A couple of things -- the payload in Raft tends to be much higher (though it could probably be fixed with sufficient engineering effort), and in some scenarios this process would have to happen multiple times during netsplits (which may or may not be ok).

RethinkDB doesn't relax consistency guarantees; we implement them in a different way. Check out http://rethinkdb.com/docs/consistency/ for more details.

I'm a bit busy today, but this is a really interesting question. I'll see if we can do a technical blog post on this and go into all the details in depth.


The parent comment asked:

> Does Rethink db relax consistency guarantees in some cases to achieve better latency?

You responded:

> RethinkDB doesn't relax consistency guarantees; we implement them in a different way.

But the page you linked says:

> `single` returns values that are in memory (but not necessarily written to disk) on the primary replica.
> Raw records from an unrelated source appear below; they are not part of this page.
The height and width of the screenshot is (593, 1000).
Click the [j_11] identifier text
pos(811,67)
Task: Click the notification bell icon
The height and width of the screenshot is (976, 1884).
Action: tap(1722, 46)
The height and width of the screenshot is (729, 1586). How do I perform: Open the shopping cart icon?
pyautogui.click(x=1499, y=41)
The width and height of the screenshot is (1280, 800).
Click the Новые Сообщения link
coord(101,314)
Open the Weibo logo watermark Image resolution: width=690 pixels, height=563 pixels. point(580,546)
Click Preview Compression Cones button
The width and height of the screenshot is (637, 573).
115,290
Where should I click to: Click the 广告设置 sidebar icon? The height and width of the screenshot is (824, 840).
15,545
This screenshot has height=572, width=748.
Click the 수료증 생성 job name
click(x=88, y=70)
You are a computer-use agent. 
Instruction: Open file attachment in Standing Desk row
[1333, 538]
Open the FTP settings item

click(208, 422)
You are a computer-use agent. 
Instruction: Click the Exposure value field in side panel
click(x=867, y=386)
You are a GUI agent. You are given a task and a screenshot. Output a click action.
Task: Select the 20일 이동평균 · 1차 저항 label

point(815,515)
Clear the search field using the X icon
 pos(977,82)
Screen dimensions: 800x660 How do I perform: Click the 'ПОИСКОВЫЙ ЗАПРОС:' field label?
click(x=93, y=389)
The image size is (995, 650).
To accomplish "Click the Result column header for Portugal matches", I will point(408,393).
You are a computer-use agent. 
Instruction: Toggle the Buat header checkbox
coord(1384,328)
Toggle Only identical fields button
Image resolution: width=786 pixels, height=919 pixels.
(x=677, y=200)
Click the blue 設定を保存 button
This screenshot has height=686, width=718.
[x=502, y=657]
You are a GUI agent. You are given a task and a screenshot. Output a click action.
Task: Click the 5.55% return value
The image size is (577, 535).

This is the default.

> `majority` will only return values that are safely committed on disk on a majority of replicas. This requires sending a message to every replica on each read, so it is the slowest but most consistent.

which seems to imply that the default settings sacrifice consistency for better latency. Can you (or someone else, if you're busy) clarify?


Sorry, this is a bit nuanced and my comment was unclear.

We implement a variety of modes for reading and writing that allow the user to select different trade-offs for consistency and performance. By default: writes are always safe; reads are safe when the cluster is healthy, but can sometimes have anomalies in failure scenarios. You can also do `majority` reads which are completely safe even during failure scenarios, but are slower.

However note, that the default read mode isn't an "anything can happen" implementation. The guarantees are precisely defined, and 2.1 passes all tests in a large variety of failure scenarios with respect to these guarantees.

My comment about not relaxing consistency guarantees was meant in a slightly different context. The OP was talking write transactions (and implementing individual writes with Raft vs. using a different way), and I pointed out that we don't relax consistency guarantees for writes despite not using Raft.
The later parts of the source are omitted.